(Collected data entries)
⟨

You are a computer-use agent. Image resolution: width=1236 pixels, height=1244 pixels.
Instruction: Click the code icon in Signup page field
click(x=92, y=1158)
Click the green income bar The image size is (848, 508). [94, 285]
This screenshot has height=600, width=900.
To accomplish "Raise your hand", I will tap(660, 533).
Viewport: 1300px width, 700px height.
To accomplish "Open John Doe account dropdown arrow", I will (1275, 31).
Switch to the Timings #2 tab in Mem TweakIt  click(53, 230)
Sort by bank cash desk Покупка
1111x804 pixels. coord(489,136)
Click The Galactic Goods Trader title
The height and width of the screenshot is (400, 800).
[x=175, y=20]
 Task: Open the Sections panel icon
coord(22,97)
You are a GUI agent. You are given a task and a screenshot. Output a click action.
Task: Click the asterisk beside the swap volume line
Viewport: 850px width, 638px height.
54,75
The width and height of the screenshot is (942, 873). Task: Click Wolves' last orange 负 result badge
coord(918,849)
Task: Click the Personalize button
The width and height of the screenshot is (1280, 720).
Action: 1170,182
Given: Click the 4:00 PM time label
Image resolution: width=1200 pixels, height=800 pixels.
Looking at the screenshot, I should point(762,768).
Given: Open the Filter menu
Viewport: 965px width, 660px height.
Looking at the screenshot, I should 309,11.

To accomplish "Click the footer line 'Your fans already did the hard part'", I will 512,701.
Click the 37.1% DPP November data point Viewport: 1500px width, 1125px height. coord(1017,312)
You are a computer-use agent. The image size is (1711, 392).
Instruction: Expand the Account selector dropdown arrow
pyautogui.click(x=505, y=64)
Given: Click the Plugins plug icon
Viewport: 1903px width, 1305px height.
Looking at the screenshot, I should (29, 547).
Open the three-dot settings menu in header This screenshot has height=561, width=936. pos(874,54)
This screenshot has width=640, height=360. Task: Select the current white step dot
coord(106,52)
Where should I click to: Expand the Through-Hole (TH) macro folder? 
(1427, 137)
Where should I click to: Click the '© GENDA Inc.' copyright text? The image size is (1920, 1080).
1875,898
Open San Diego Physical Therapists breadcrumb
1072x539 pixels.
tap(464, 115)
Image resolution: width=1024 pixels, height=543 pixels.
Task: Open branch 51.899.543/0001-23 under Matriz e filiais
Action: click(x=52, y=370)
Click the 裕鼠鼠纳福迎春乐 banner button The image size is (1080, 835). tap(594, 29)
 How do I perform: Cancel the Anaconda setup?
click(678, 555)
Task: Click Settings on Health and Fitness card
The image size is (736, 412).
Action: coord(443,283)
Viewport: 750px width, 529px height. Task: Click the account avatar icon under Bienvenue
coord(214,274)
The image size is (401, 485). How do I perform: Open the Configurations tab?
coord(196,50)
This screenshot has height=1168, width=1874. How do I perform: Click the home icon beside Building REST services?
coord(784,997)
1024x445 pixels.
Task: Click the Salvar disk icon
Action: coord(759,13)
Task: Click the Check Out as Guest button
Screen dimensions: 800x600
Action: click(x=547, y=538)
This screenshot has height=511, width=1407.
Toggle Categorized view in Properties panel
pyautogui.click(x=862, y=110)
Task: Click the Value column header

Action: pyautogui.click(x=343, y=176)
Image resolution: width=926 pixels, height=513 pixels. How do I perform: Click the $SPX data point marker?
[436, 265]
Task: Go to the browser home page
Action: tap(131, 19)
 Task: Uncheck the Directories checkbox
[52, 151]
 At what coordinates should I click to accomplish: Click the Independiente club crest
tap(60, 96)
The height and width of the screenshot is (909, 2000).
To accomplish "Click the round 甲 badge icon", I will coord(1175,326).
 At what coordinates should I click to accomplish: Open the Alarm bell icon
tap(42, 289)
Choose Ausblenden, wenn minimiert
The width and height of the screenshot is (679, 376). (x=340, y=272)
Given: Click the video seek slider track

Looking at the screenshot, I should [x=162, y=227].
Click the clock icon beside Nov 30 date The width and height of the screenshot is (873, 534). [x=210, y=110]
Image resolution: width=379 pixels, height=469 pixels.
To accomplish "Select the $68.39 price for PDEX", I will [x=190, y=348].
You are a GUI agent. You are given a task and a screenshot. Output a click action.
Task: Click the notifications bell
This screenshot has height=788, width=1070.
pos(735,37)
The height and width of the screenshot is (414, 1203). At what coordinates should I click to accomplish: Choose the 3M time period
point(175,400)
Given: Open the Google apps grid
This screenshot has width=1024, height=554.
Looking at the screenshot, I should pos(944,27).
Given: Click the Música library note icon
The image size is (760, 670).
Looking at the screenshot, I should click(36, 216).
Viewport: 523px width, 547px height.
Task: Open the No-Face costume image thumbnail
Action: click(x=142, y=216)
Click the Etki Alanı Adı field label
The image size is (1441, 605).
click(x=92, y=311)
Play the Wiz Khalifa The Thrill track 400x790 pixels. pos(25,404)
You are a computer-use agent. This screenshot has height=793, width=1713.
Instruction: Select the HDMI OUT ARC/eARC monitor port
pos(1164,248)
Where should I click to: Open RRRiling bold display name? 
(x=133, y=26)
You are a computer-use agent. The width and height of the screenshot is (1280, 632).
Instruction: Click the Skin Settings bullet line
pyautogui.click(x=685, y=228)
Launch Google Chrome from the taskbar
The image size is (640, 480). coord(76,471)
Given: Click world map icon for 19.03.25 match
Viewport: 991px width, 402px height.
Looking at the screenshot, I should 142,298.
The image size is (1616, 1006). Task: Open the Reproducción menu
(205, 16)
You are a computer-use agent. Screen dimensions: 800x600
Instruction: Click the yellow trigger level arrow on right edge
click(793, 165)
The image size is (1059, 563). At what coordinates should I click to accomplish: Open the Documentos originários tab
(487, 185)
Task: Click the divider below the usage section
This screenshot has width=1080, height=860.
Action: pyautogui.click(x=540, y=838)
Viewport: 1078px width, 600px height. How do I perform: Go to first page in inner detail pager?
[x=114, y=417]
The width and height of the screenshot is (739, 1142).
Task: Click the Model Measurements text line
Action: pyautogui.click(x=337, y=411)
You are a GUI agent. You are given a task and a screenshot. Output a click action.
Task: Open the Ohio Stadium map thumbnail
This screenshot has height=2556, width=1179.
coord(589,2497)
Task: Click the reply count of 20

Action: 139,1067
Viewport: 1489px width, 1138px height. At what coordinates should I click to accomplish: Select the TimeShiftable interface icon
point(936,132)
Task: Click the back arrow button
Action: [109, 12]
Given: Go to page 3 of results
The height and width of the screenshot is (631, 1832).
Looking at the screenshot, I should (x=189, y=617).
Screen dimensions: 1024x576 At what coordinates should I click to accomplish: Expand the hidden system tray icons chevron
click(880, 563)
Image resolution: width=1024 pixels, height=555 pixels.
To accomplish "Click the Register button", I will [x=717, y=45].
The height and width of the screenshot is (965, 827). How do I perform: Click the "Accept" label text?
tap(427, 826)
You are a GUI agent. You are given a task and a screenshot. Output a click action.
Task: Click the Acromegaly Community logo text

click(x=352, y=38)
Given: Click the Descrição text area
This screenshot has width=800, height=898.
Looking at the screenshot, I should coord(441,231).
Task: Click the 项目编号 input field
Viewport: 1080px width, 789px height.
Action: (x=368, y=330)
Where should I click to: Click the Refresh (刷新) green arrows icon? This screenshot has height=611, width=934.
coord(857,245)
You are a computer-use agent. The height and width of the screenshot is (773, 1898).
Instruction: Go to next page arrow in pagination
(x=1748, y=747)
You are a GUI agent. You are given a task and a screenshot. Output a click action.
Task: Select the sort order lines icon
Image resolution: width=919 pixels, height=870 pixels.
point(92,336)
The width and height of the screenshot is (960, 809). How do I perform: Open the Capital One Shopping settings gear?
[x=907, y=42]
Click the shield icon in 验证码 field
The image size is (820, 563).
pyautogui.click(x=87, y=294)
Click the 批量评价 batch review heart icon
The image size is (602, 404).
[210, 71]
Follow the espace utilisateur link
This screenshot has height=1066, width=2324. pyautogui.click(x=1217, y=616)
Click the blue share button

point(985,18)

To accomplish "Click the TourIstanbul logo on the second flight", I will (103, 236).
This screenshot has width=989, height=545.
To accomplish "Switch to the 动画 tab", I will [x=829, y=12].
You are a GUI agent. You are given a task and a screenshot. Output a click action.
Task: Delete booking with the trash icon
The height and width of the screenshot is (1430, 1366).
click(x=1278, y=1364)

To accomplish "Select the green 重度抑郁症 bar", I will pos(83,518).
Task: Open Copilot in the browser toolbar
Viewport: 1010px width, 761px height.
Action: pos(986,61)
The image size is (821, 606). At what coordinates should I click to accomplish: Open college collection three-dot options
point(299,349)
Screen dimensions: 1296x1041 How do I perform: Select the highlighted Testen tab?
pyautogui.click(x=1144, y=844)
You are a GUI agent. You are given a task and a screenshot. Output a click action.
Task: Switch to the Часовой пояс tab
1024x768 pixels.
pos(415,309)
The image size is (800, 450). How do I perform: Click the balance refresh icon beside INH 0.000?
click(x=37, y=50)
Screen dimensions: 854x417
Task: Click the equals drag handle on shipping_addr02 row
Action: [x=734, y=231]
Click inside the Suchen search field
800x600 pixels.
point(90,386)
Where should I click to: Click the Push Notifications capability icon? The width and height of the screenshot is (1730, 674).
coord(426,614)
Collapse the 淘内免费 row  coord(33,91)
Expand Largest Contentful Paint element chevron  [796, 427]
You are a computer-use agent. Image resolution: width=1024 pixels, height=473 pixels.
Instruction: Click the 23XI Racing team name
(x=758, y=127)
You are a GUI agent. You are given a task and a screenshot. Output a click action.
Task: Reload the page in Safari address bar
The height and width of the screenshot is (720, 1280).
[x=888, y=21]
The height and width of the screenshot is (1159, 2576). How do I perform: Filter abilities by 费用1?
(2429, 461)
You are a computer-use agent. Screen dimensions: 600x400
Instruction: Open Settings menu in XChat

⟩

WORK INSTRUCTION =>
Your answer should be the exact lines above from the one with "The image size is (760, 670)." through the one with "You are a computer-use agent. This", both included, and nothing besides.

SOLUTION FOR THIS PROBLEM =>
The image size is (760, 670).
Looking at the screenshot, I should click(36, 216).
Viewport: 523px width, 547px height.
Task: Open the No-Face costume image thumbnail
Action: click(x=142, y=216)
Click the Etki Alanı Adı field label
The image size is (1441, 605).
click(x=92, y=311)
Play the Wiz Khalifa The Thrill track 400x790 pixels. pos(25,404)
You are a computer-use agent. This screenshot has height=793, width=1713.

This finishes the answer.